Comme je passais sur la place de Santa-Cruz, à Madrid, devant la Carcel de Corte[1], le lundi 4 juillet 18.., vers les dix heures du matin, je remarquai que beaucoup de personnes montaient avec précipitation le grand escalier de la cour des Alcades. Présumant bien que quelque cause intéressante s'y plaidait ce jour-là, je résolus d'y assister ; en ma double qualité de curieux et d'étranger, je ne pouvais vraiment d'ailleurs m'en dispenser. Je me hâtai donc de monter aussi à la cour, et suivant la foule, j'entrai avec elle dans la salle d'audience.
La séance venait d'être ouverte par le gobernador[2]. Cinq alcades siégeaient en robes noises.

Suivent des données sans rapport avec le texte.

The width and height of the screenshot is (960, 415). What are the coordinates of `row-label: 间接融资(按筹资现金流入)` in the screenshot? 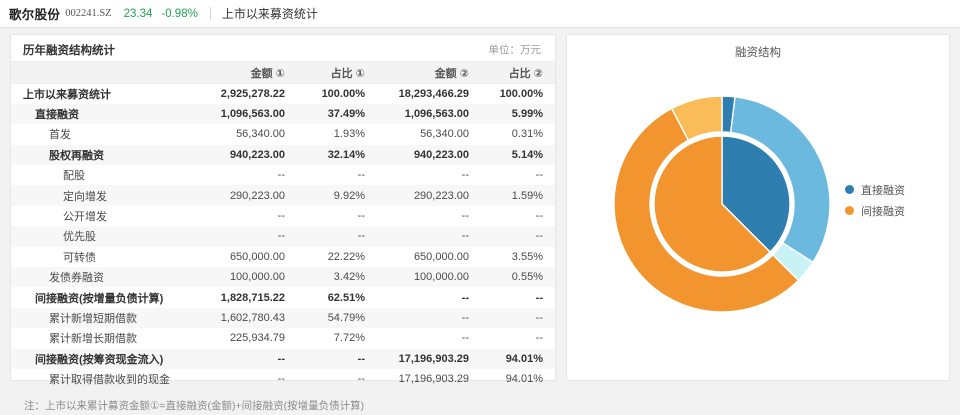 It's located at (106, 358).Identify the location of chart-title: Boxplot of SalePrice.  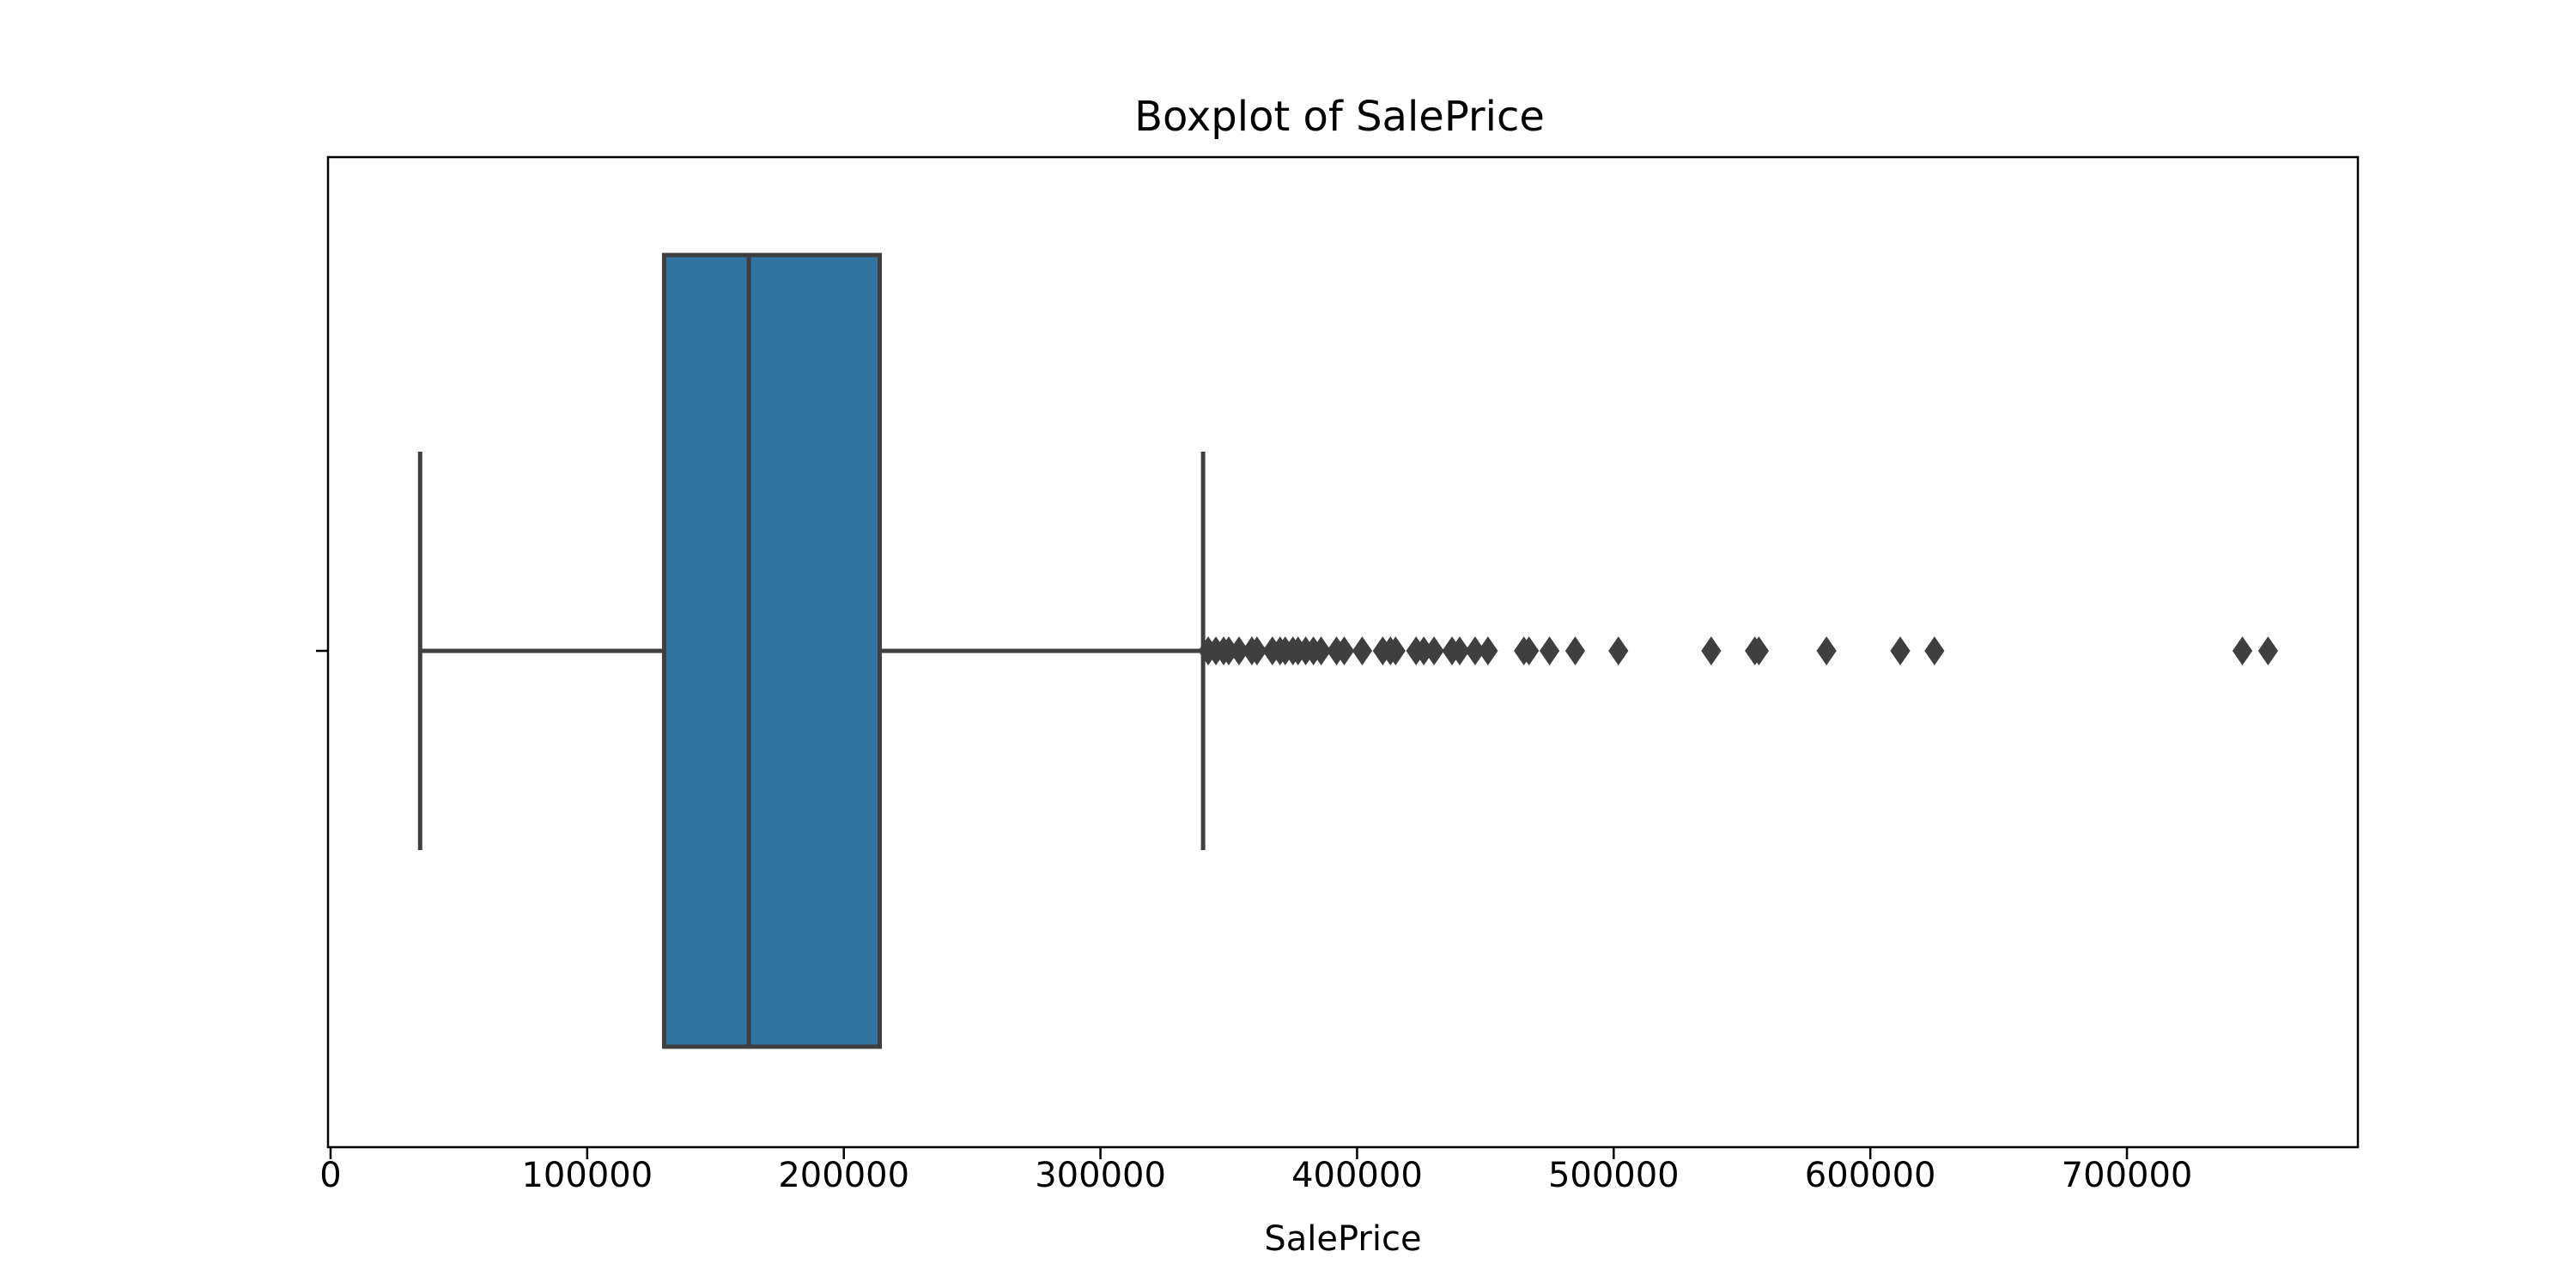
(1340, 117).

J'aperçus de loin l'accusé. Il portait l'habit de calesero[3]. C'était un jeune homme de vingt à vingt-deux ans ; il avait de grands yeux bleus, et de longs cheveux blonds bouclés. Je fus frappé de l'expression douce et triste de sa belle figure, et je m'intéressai d'abord vivement à lui.
Le relator[4] se leva, et exposa l'affaire en peu de mots. José Guzman (l'accusé se nommait ainsi) avait été surpris en flagrant délit et arrêté, le mois précédent, encore muni d'une somme de vingt réaux[5], qu'il venait de voler dans une chambre fermée dont il avait forcé la porte. Le fait résultait de l'instruction, constant et irrécusable.
L'avocat de l'accusé parla à son tour, environ un quart d'heure, sans trop d'emphase ni de prétention, avec plus de convenance et de simplicité qu'i1 n'appartient, d'ordinaire à un avocat.
[1] La Carcel de Corte est un vaste édifice dans lequel se trouvent réunies la prison et la cour des Alcades.